Luther, Martin – pp. 206-8  on Mk. 16:16-17  in ‘Day of Christ’s Ascension into Heaven’, 2nd Sermon, on Mk. 16:14-20  in The Precious & Sacred Writings of Martin Luther…  ed. John N. Lenker  (Minneapolis, MN: Lutherans in All Lands Co., 1907), vol. 12, Church Postil, Gospels: Pentecost or Missionary Sermons, vol. 3

“The apostles did not always exercise it, but only made use of it [the power of miracles] to prove the Word of God, to confirm it by the miracles; as it is written here in the text:  ‘And they went forth, and preached everywhere, the Lord working with them, and confirming the Word by the signs that followed. [Mk. 16:20]’

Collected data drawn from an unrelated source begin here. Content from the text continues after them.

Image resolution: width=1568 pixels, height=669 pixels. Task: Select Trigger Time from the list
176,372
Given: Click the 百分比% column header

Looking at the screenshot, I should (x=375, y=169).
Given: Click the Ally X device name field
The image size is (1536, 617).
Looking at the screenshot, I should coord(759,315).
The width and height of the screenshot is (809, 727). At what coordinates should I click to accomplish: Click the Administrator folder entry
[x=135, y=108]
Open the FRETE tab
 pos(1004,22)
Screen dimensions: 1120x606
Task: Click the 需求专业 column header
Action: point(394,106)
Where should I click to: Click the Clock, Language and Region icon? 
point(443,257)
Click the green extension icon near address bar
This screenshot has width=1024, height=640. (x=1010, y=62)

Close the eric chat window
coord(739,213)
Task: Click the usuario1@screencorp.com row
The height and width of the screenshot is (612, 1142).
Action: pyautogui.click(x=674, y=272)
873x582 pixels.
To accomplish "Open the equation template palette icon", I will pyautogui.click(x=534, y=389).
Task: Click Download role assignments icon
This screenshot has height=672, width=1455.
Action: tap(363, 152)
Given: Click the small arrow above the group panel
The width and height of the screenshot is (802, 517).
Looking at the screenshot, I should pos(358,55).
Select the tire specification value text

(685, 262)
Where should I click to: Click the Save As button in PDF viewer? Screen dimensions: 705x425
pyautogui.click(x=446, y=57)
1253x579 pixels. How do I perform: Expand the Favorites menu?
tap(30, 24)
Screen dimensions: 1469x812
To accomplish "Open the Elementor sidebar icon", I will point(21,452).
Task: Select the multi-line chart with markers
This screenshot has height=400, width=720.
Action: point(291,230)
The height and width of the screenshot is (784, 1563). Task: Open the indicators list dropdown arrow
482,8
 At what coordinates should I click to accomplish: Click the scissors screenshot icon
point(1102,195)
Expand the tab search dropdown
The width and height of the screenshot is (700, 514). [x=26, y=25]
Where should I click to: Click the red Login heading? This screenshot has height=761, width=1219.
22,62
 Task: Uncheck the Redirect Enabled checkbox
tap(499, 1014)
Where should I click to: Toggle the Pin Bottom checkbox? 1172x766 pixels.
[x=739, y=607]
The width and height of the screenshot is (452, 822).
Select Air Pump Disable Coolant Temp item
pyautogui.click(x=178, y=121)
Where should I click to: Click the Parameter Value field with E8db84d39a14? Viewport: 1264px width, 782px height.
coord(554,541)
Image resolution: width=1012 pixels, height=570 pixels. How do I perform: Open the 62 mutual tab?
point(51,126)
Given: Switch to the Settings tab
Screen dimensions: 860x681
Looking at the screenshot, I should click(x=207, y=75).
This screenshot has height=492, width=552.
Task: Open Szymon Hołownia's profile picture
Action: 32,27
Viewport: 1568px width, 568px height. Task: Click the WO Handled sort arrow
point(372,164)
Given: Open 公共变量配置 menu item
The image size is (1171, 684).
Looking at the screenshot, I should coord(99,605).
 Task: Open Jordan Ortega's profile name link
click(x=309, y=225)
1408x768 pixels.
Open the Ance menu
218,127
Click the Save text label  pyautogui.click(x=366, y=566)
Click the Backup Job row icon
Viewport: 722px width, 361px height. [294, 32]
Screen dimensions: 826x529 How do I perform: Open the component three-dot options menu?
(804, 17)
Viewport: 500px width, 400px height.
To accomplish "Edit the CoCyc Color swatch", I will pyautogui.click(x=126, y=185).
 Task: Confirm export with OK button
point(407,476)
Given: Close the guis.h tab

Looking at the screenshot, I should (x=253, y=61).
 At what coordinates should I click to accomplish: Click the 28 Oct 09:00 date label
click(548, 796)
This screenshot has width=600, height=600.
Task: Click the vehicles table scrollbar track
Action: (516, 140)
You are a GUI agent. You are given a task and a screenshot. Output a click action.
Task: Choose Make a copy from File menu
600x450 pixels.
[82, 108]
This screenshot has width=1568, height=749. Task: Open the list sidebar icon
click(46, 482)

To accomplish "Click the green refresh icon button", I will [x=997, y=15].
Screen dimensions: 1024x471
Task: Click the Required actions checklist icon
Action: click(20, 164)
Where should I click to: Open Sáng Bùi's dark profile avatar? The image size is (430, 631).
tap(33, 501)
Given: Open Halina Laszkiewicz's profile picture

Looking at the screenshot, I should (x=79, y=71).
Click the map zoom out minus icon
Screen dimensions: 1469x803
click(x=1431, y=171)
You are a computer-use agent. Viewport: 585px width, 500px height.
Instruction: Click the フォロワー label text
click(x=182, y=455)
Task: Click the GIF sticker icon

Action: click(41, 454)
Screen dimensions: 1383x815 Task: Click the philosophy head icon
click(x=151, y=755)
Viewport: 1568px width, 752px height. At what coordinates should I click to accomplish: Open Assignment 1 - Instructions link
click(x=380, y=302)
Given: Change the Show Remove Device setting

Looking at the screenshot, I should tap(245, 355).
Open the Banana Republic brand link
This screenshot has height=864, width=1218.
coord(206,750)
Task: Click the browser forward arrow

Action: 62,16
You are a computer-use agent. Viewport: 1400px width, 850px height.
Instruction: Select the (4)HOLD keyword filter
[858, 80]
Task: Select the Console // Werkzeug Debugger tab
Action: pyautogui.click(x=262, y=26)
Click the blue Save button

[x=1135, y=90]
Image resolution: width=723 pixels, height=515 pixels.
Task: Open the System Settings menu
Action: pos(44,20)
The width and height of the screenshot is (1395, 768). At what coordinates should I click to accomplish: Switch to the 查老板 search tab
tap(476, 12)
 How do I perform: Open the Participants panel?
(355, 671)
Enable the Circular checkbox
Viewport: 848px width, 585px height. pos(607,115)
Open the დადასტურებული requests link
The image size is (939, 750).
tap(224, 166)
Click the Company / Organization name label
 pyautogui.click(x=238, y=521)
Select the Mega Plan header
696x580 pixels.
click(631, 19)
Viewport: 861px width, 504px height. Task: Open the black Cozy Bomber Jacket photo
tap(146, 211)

But since the Gospel has now been spread abroad, and made known to all the world, there is no need of working miracles as in the apostles’ times.” – p. 207

Vermigli, Peter Martyr – ‘Whether it be lawful for the godly to desire miracles, and why there be none in this our age’  in ch. 9. ‘Of Miracles, & the Definition & Difference of Them’  in The Common Places…  (London: Henrie Denham et al., 1583), pt. 1, pp. 69-72

“For these things [Mk. 16:17-20] are not absolutely and without exception, but in some respect the tokens of faith belonging to that primitive Church until the gospel were made more manifest.  For miracles were as trumpets and open criers whereby the gospel was commended.

For even as the law of Moses procured to itself credit, through the manifold miracles showed upon mount Sinai and in the wilderness, which afterward ceased when they were come to the land of promise: so in like manner miracles are now also taken away, seeing the gospel is spread throughout the world.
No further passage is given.